1α,25-Dihydroxy-3-epi-vitamin D 3 a physiological metabolite of 1α,25-dihydroxyvitamin D 3: Its production and metabolism in primary human keratinocytes

Abstract

Recent studies of metabolism using pharmacological substrate concentrations of 1α,25-dihydroxyvitamin D 3 [1α,25(OH) 2D 3] in several tissues including primary cultures of human keratinocytes, bovine parathyroid cells and bone cells led to the identification of 1α,25-dihydroxy-3-epi-vitamin D 3 [1α,25(OH) 2-3-epi-D 3] as a major natural metabolite of 1α,25(OH) 2D 3. In the present study, we demonstrate that human keratinocytes incubated with 25-hydroxy[26,27- 3H] vitamin D 3 produce 1α,25(OH) 2-3-epi-D 3 along with 1α,25(OH) 2D 3. The production of 1α,25(OH) 2-3-epi-D 3 is also identified in human keratinocytes incubated with physiological substrate concentrations of 1α,25(OH) 2D 3. Unlike 24-hydroxylase, the major enzyme involved in the further metabolism of 1α,25(OH) 2D 3 in human keratinocytes, the enzyme(s) responsible for the production of 1α,25(OH) 2-3-epi-D 3 is constitutive and is not inhibited by ketoconazole.

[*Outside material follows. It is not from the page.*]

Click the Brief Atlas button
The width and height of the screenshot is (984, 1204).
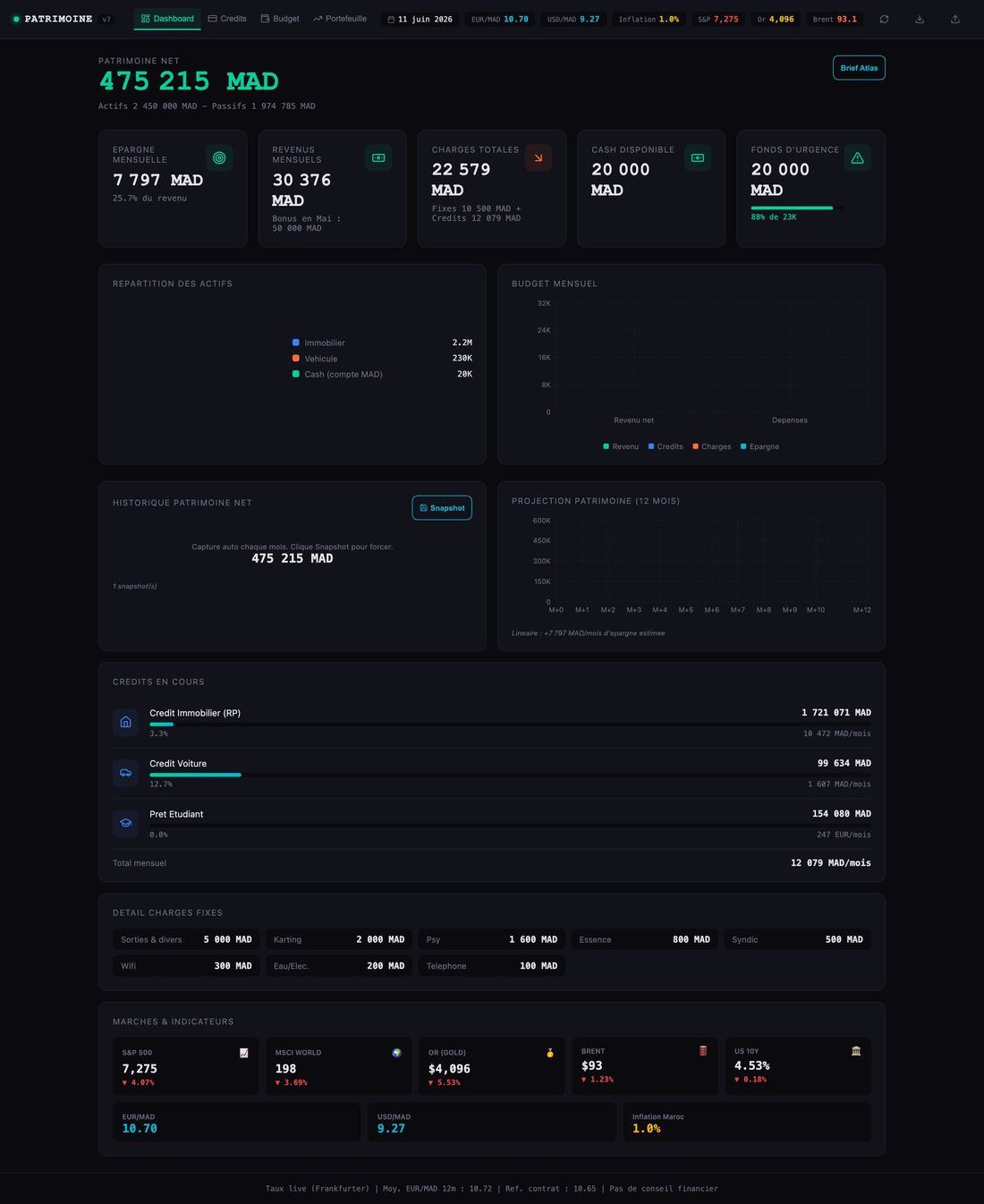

It is also noted that 1α,25(OH) 2-3-epi-D 3 is further metabolised in human keratinocytes into several as yet unidentified metabolites, the production of which is inhibited to a great extent by SDZ 89-443, an inhibitor of 24-hydroxylase. This finding indicates that the 24-hydroxylase like in the case of 1α,25(OH) 2D 3, also plays a major role in the metabolism of 1α,25(OH) 2-3-epi-D 3. The results obtained from the metabolism studies performed in parallel among 25OHD 3, 1α,25(OH) 2D 3 and 1α,25(OH) 2-3-epi-D 3 indicate that 1α,25(OH) 2-3-epi-D 3 and its metabolites exhibit higher metabolic stability. In summary, we demonstrate for the first time that 1α,25(OH) 2-3-epi-D 3 is a physiological metabolite of 1α,25(OH) 2D 3 in human keratinocytes. Also, 1α,25(OH) 2-3-epi-D 3 is further metabolised in human keratinocytes mainly through the activity of 24-hydroxylase. Furthermore, our finding of the relative metabolic stability of 1α,25(OH) 2-3-epi-D 3 and especially its metabolites when compared to 1α,25(OH) 2D 3 and its metabolites provides an important explanation for its previously observed potent inhibitory effect on keratinocyte growth in spite of its low affinity to vitamin D receptor.